Bloqué en Chine, le soja américain déferle sur l’Europe
Les exportations de soja américain en Europe ont plus que doublé en 2018. Cet effet de la chute des cours mondiaux coïncide étrangement avec les menaces de l’administration Trump contre les importations de voitures européennes.
«L'Union européenne peut importer davantage de soja des Etats-Unis et cela arrive au moment même où nous parlons», déclarait le 25 juillet dernier Jean-Claude Juncker à la Maison Blanche. Il s’était rendu à Washington en urgence pour désamorcer un conflit commercial naissant entre l’Union européenne et les Etats-Unis.
En réponse à l’instauration de droits de douane par l’administration Trump à ses partenaires commerciaux sur leurs ventes d’acier et d’aluminium aux Etats-Unis, Bruxelles avait pris des mesures de rétorsion visant des produits symboliques comme les motos de la marque Harley Davison. A son tour Donald Trump s’apprêtait à taxer plus lourdement les voitures européennes, une menace sérieuse pour l’économie allemande.
A l’issue de ce mois de juillet 2018, les exportations de soja transgénique étasunien avaient bondi de 283% par rapport au mois de juillet de l’année précédente. Depuis, les ventes se sont légèrement tassées, mais dans les six mois qui ont suivi la visite du président de la Commission européenne à Washington, les ventes de soja en provenance des Etats-Unis ont tout de même connu une progression de 112% par rapport au second semestre 2017.
Ces exportations exceptionnelles ont permis aux agriculteurs étasuniens de compenser une grande partie de l’effondrement (-92%) de leurs ventes sur le marché chinois en raison du conflit commercial entre Washington et Pékin. L’Europe est ainsi devenue le premier marché d’exportation du soja des Etats-Unis.
Depuis, Washington et Bruxelles sont convenus d’ouvrir un cycle spécial de négociations bilatérales sur leurs échanges commerciaux qui représentent un volume total de près de 1 000 milliards de dollars par an.
Officiellement, l’agriculture a été exclue des négociations à la demande de la France. Ainsi, le 18 janvier, la commissaire européenne au Commerce, Cecilia Malmström, en rendant public, son programme de négociation avec les Etats-Unis, a réitéré son refus d'y inclure l'agriculture et précisé : «Ce n'est pas un accord traditionnel de libre échange [...] c'est une proposition limitée mais importante sur les droits de douanes des produits industriels.» Elle a ajouté : «Dans ce mandat de négociation, nous ne proposons aucune réduction de droits de douane dans le secteur de l'agriculture. Ce secteur a été mis de côté.»
L’accès aux marchés agricoles figure toutefois, avec la fourniture de Gaz naturel liquéfié (GNL) à l’Europe, au premier plan des objectifs officiels des négociations de Washington tels qu’ils ont été énumérés dans le mandat du représentant au commerce du président daté de janvier 2019. Ces objectifs avaient d’ailleurs été mentionnés sans ambiguïté dans la déclaration commune, publiée le 25 juillet, à l’issue de la rencontre entre les présidents de la Commission européenne et des Etats-Unis.

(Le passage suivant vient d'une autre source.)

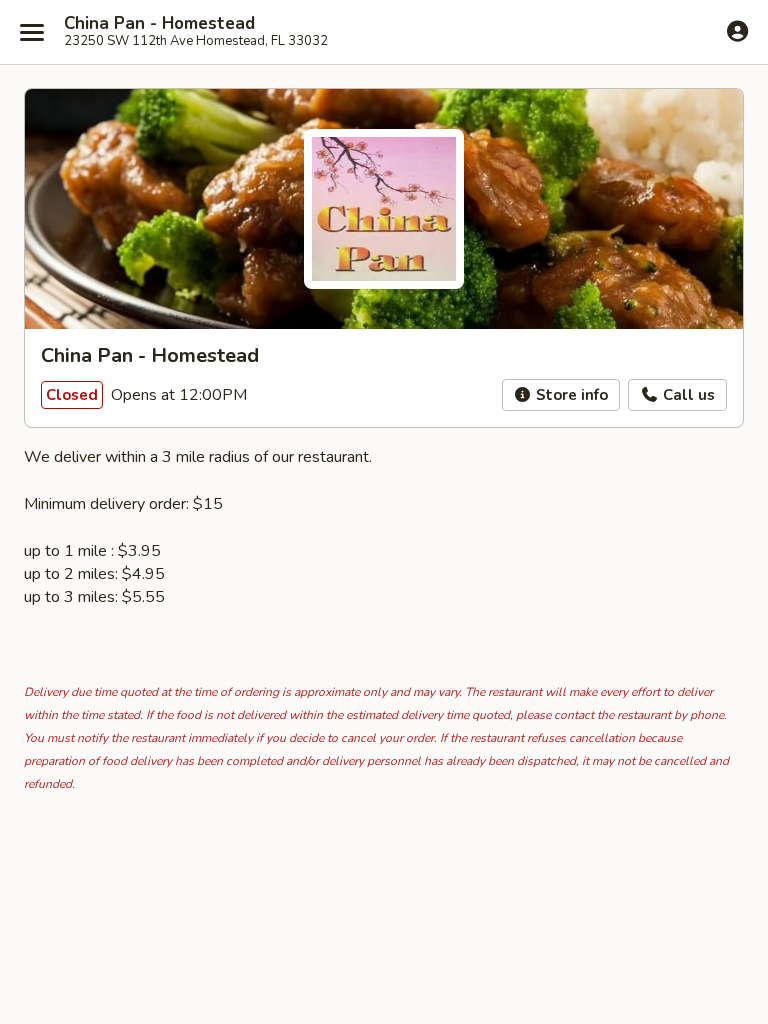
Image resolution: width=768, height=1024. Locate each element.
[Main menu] (32, 32)
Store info (570, 395)
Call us (687, 395)
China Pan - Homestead (159, 24)
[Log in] (737, 31)
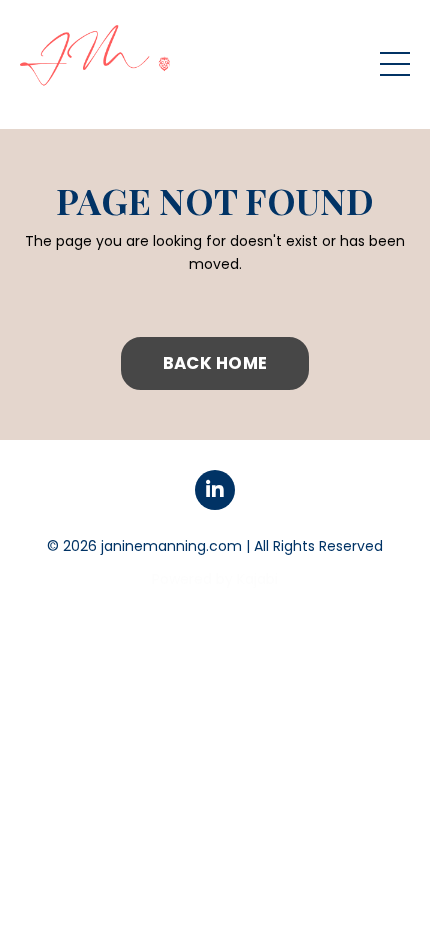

L'industrie automobile allemande, enjeu des négociations UE-USA
Les deux pays s’étaient engagés à «accroitre le commerce des services, des produits chimiques, pharmaceutiques, médicaux ainsi que du soja». Dans ce texte les deux parties expliquaient aussi que leur démarche ouvrirait «des marchés pour les agriculteurs». Enfin, elles affirmaient également : «L'Union européenne veut importer davantage de gaz naturel liquéfié (GNL) des Etats-Unis afin de diversifier son approvisionnement en énergie.»
Aujourd’hui, les déclarations de la Commission européenne selon lesquelles l’agriculture ne fera pas partie des négociations apparaissent bien peu convaincantes. En décembre la Commission a discrètement ouvert la procédure autorisant l'utilisation de soja américain dans les biocarburants, ce qui pourrait contribuer dans les prochains mois à une nouvelle hausse des importations. Enfin, l’épée de Damoclès de taxes étasuniennes dissuasives contre l’importation de véhicules européens plane toujours sur ces négociations. Elle vise précisément la puissante industrie allemande à laquelle Donald Trump avait adressé, en 2018, un courrier transmis par son ambassadeur en Allemagne.